The Whitecaps, for their part, left this comment with MLSsoccer.com:
"We have had discussions with Portland, MLS, and Reo-Coker. If there is something to announce, we will do so."
But before you get angry at the Portland Timbers over this, they're just playing the hand they've been dealt to play with according to MLS and are currently being victimized as well by this stupid rule.
Throughout the preseason, Mikael Silvestre was trialing with the Portland Timbers. Fans were rightfully excited by him as he brought a wealth of veteran centerback experience with some of the best clubs in the world. After impressing in pretty much every game he played in, most thought he would be signed so long as the Timbers could afford him.
And then one day he was gone... trialing with the Seattle Sounders apparently (who he had scored against a few days earlier).
According to a teleconferenced interview with Sigi Schmid on Prost Amerika, the Seattle Sounders own Mikael Silvestre's rights despite the Portland Timbers trialing him first. Here was Sigi's exact comment with regards to the player:
"It's something that we worked out. We have the discovery [rights] on him, but [Portland] had brought him in. We felt that since he was here we should get a look at him, as well. They really didn't talk to us before they had decided to bring him in. In deference to the player, we didn't want to cause an issue with his trial with them, but we wanted to have a look at him. We saw him in that game [against Portland] and we were able to have him in and train with us, as well, and he played in the game for us [against New England]."
So now if the Portland Timbers did want to bring him in, not only would they have to pay his probable high salary, but they would have to give the Seattle Sounders something just for the right to sign a player who is a FREE AGENT.
So why would MLS keep up with this rule even if it makes no sense? Simple: it gives them control over players who might want to play in MLS, even if they're not signed players. Think about it a little bit:
A player who comes to MLS and isn't signed by any club would be a free agent in every other league in the world. Free agents naturally have more bargaining power and control over their future because there's nobody else tugging at the strings. They are simply negotiating for themselves. If one team doesn't put up a good enough offer they can go elsewhere.

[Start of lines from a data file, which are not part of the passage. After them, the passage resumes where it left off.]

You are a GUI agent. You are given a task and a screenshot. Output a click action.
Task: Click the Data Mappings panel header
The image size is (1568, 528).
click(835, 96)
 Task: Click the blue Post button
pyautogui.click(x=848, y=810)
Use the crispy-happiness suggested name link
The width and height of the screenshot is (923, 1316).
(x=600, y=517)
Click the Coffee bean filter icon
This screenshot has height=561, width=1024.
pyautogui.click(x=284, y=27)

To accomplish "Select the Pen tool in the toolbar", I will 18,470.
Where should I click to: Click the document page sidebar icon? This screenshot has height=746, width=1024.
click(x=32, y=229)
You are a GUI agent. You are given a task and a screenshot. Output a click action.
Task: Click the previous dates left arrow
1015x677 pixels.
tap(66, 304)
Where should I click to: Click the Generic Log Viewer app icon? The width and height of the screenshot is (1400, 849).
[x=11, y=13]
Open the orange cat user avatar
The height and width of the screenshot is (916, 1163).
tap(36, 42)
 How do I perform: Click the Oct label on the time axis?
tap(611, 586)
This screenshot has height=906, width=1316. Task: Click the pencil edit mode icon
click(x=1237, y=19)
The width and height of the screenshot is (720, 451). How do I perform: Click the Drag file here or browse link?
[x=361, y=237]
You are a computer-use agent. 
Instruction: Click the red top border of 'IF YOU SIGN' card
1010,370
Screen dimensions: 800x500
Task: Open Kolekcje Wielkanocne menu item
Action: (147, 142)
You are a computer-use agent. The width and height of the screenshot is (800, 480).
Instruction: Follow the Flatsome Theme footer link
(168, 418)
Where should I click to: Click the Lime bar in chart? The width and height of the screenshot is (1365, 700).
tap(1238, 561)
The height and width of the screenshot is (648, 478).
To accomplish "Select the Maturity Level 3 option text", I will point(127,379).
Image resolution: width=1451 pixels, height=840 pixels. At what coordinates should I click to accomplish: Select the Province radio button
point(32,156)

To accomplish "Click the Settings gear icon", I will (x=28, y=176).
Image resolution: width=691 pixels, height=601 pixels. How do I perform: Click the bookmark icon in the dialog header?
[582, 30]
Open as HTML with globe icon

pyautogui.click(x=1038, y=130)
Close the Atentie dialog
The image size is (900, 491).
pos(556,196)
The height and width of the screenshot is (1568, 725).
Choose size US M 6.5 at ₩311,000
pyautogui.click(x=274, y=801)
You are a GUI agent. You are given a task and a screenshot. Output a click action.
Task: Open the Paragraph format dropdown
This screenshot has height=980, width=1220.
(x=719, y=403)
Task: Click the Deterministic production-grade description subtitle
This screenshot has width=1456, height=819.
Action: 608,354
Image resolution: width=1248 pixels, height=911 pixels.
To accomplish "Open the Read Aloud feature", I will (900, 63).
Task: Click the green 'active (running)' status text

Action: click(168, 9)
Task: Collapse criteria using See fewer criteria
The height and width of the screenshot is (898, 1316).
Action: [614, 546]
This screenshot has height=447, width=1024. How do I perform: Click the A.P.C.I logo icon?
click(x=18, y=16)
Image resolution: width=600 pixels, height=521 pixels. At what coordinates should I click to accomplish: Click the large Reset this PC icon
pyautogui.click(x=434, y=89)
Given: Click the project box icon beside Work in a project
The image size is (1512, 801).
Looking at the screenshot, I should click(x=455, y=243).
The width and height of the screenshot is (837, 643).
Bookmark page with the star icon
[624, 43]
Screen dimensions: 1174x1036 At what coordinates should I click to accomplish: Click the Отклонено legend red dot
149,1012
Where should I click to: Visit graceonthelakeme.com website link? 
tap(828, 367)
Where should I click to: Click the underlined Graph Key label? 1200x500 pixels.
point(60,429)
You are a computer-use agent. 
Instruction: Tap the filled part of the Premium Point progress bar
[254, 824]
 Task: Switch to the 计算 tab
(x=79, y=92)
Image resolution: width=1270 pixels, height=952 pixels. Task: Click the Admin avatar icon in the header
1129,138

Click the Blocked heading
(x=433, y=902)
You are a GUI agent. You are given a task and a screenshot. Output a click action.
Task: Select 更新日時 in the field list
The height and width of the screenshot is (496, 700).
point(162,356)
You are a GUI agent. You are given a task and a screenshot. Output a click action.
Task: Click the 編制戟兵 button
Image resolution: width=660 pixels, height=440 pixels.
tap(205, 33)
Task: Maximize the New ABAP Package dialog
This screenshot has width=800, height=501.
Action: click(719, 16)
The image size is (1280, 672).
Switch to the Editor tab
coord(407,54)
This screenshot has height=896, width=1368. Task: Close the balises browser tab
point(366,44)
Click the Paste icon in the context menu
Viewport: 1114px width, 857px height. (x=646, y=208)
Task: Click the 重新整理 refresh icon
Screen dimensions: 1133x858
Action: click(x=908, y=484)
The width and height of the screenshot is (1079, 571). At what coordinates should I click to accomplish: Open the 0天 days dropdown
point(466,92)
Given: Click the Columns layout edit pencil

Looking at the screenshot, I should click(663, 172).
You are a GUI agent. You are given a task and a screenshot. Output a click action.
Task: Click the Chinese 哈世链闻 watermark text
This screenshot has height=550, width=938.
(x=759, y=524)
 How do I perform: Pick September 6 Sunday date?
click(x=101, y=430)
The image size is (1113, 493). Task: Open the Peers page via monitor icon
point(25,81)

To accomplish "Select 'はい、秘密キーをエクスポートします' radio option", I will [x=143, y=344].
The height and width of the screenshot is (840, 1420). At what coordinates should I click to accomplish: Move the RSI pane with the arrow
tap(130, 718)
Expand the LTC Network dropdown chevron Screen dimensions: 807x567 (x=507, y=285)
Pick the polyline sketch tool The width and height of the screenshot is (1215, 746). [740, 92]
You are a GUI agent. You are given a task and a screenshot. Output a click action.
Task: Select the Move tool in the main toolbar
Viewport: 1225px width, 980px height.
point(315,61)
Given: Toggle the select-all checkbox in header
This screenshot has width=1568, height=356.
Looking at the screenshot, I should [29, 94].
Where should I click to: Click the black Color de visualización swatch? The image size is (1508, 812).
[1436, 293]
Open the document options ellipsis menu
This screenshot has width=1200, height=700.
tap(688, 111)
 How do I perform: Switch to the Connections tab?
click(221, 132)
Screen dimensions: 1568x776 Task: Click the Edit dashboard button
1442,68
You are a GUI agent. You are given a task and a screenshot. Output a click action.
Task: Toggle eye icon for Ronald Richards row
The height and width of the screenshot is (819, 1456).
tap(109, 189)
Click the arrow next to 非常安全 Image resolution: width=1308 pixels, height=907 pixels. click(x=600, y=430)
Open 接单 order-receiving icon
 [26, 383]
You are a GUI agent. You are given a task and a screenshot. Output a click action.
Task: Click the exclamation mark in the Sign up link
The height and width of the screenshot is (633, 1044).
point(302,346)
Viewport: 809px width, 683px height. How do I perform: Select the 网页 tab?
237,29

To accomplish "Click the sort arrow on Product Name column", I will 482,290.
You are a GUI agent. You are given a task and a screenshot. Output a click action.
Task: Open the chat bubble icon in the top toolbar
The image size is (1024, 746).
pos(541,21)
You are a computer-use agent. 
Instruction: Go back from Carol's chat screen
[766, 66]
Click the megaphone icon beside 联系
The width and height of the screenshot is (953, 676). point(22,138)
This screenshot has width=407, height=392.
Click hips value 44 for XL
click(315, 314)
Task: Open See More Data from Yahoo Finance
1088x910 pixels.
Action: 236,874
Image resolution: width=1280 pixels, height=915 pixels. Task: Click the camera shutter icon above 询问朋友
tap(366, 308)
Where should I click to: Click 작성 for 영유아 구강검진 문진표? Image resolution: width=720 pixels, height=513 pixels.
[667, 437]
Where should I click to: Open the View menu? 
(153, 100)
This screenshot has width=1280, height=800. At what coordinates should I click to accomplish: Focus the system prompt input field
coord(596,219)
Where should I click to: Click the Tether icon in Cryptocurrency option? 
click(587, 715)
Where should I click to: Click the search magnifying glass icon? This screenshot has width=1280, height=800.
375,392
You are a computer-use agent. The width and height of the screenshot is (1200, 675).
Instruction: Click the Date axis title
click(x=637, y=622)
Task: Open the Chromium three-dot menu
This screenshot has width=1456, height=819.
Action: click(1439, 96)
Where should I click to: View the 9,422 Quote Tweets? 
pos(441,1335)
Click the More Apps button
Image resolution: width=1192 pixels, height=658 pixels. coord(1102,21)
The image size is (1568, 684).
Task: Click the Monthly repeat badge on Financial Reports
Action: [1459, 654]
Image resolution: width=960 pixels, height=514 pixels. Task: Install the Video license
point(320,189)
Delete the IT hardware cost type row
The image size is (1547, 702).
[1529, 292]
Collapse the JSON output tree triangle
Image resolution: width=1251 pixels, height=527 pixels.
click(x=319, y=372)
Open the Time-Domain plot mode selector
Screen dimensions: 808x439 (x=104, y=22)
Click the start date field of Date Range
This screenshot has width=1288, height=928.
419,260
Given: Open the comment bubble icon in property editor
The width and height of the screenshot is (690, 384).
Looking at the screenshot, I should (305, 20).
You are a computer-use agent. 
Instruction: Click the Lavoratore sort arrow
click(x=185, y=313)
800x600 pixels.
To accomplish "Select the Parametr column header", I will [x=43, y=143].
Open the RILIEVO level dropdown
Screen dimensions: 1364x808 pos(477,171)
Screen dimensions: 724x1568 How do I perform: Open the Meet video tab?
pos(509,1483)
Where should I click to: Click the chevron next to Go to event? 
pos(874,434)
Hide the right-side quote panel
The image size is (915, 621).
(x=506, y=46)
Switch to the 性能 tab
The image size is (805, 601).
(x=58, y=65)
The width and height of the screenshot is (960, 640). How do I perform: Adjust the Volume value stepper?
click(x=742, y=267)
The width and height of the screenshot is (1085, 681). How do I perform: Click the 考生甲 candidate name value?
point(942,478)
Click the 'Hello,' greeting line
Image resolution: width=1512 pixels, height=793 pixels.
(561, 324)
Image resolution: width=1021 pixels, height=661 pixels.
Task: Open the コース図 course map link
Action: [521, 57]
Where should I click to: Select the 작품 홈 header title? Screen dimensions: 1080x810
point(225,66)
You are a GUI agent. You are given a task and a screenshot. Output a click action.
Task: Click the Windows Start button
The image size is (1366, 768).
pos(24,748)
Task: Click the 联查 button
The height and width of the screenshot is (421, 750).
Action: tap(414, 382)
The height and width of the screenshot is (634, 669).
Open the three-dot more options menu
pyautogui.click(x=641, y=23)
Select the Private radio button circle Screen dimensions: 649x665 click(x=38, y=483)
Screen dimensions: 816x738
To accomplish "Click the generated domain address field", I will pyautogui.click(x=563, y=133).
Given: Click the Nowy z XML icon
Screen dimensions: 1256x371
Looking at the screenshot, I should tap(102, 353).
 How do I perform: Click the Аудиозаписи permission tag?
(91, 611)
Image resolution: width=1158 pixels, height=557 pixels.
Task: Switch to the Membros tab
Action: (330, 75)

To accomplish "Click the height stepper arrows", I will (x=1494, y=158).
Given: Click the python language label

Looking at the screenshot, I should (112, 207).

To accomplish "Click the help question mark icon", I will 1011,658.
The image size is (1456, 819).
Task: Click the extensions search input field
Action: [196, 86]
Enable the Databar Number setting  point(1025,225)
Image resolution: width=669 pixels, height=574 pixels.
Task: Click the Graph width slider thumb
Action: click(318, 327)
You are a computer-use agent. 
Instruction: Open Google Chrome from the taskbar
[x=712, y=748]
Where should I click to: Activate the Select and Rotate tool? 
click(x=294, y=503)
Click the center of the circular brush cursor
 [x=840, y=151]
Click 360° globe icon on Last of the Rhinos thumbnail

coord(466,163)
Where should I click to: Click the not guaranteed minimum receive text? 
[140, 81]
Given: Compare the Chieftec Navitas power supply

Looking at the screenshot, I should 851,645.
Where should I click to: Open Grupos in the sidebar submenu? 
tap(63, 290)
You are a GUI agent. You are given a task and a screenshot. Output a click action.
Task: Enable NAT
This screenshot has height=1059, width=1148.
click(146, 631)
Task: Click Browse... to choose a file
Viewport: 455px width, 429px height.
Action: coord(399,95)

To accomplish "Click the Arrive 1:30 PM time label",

In MLS, however, when a player comes to begin negotiating with a club you can almost be guaranteed that his rights now belong to a club. This now limits his bargaining power if, let's say Sporting Kansas City, doesn't want to pay so much for his salary. Does he go to another MLS club to negotiate? Sure, but he's now at a disadvantage because any other club will now have to pay something extra to Sporting KC for his rights.
I understand that MLS needs to have some control over large parts of the league. It's what has helped them grow during an economic recession, in an inhospitable sports climate and against the growing influence of foreign leagues. However, the discovery claim rule is fast becoming a deterrent to players who wish the play their trade here and that's something I am absolutely against.
What do you think of MLS's discovery claim rule? Does it work fine or does it need to be abolished?